▸ **What this task involves**
Excluding every picture, print exactly the lines from the one containing "Disable the Mail access checkbox" through the end of the material below, both ends included.

▸ **Exercise inputs**
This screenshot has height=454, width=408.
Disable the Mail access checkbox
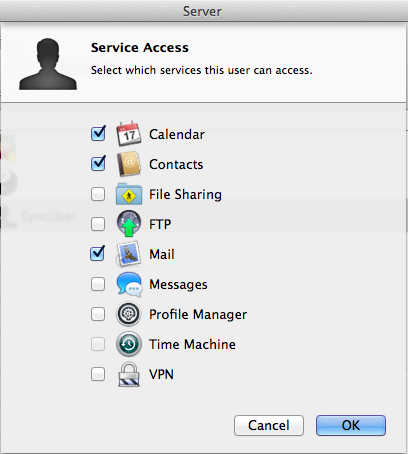98,253
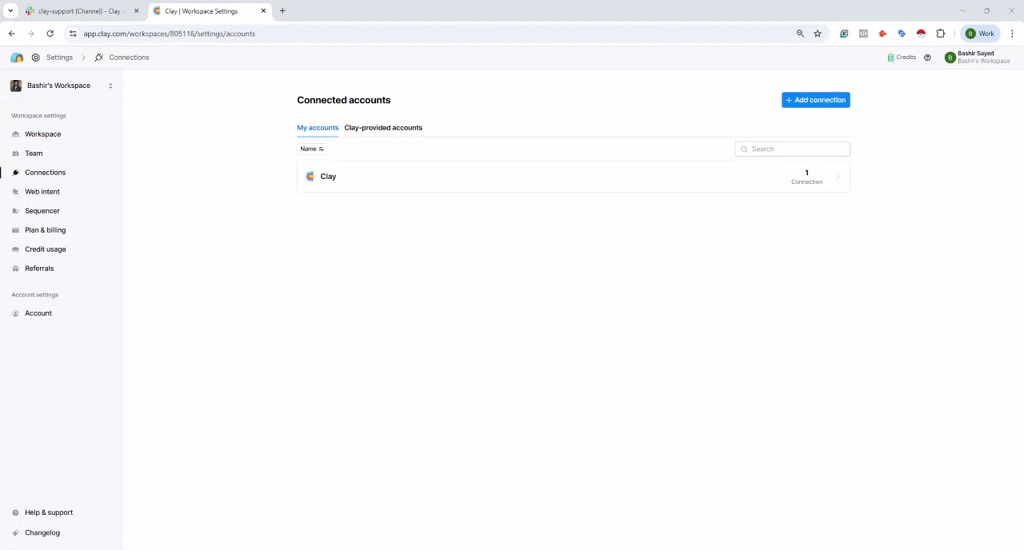Select the My accounts tab

coord(317,128)
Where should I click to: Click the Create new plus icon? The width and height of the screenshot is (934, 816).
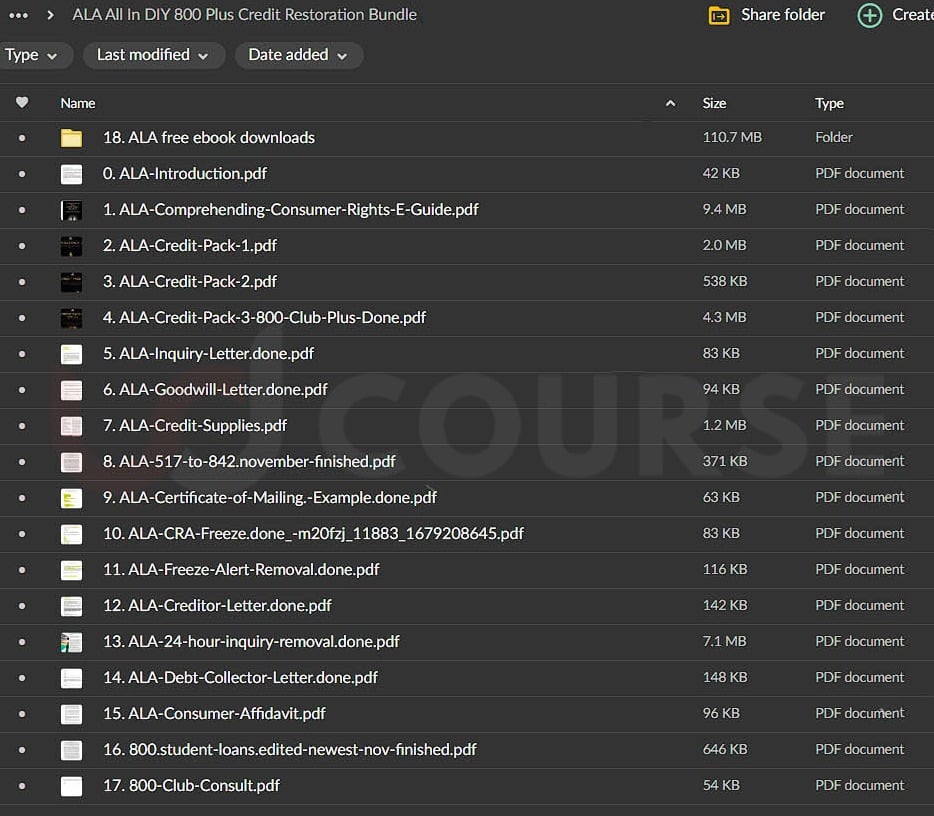coord(870,15)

▸ **Solution for this exercise**
Disable the Mail access checkbox
98,253
Select the My accounts tab

coord(317,128)
Where should I click to: Click the Create new plus icon? The width and height of the screenshot is (934, 816).
coord(870,15)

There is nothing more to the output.